In a sense, the fires have simply made a momentary media spectacle out of
the longstanding issue of deforestation—whether by fire or chainsaw—and
that has everything to do with agriculture. More specifically, it has to do with
the global appetite for beef.
TAE 1 – ACTIVIDAD 3

What Do People Grow in the Amazon?

While there are some sustainable agricultural endeavors in the Amazon, such
as tapping rubber trees and harvesting native foods (such as acai, hearts of
palm and brazil nuts), cattle ranching and soybean production (largely
grown to feed cattle) are by far the biggest forms of agricultural land use.

How Does this Contribute to Fires and Deforestation?

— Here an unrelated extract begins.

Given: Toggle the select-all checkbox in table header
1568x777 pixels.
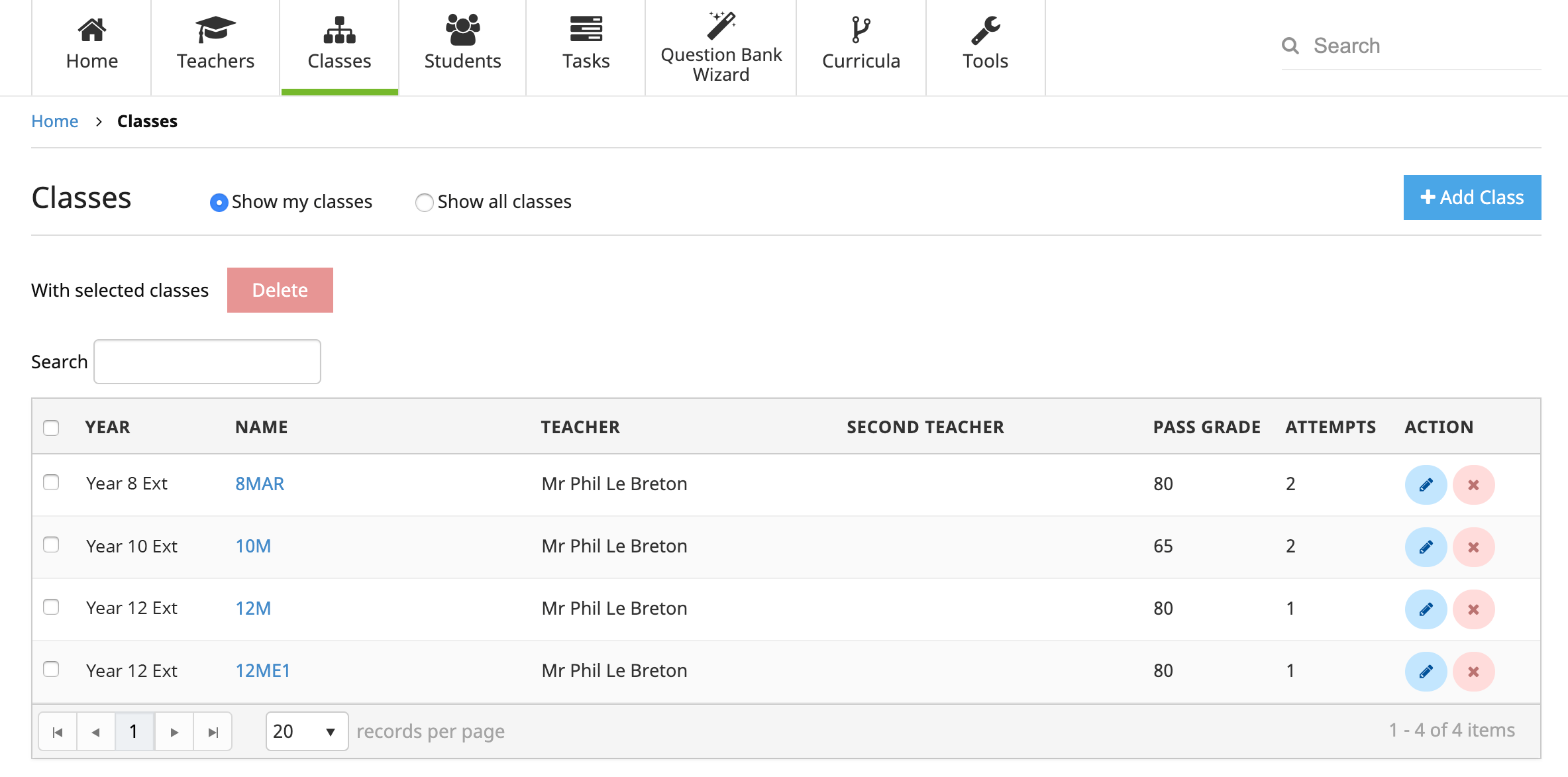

Soy fields and cow pastures require the removal of trees, of course, and fire is
often the easiest method. Farmers also use fire to keep trees and shrubs from
returning to their fields. But experts point out that the bigger issue is that
this form of agriculture is incompatible with the Amazonian environment.
The soil is thin and quickly depleted by farming and grazing practices
imported from temperate climes. Yields quickly diminish after a few years,
leading poor farmers to clear more land simply to survive.

Who Are the Grileiros?

Grileiro, roughly translated, means “land grabber” in Portuguese. These are


folks who go into virgin forest and clear it for the purposes of claiming
ownership — if you can show that you’ve been using the land, it’s possible to
gain ownership through a form of squatter’s rights — often selling the land to
farmers once they have done so. This would never fly in more developed
countries, but because the Amazon is such a vast and largely unpoliced
frontier, and because the land registry is notoriously
corrupt, grilagem (“land grabbing”) is a common and profitable form of
organized crime.

What Can You Do?

Buy local beef. And pressure the international agribusiness community to


create more transparent supply chains to ensure their beef products are not
sourced in a way that contributes to deforestation.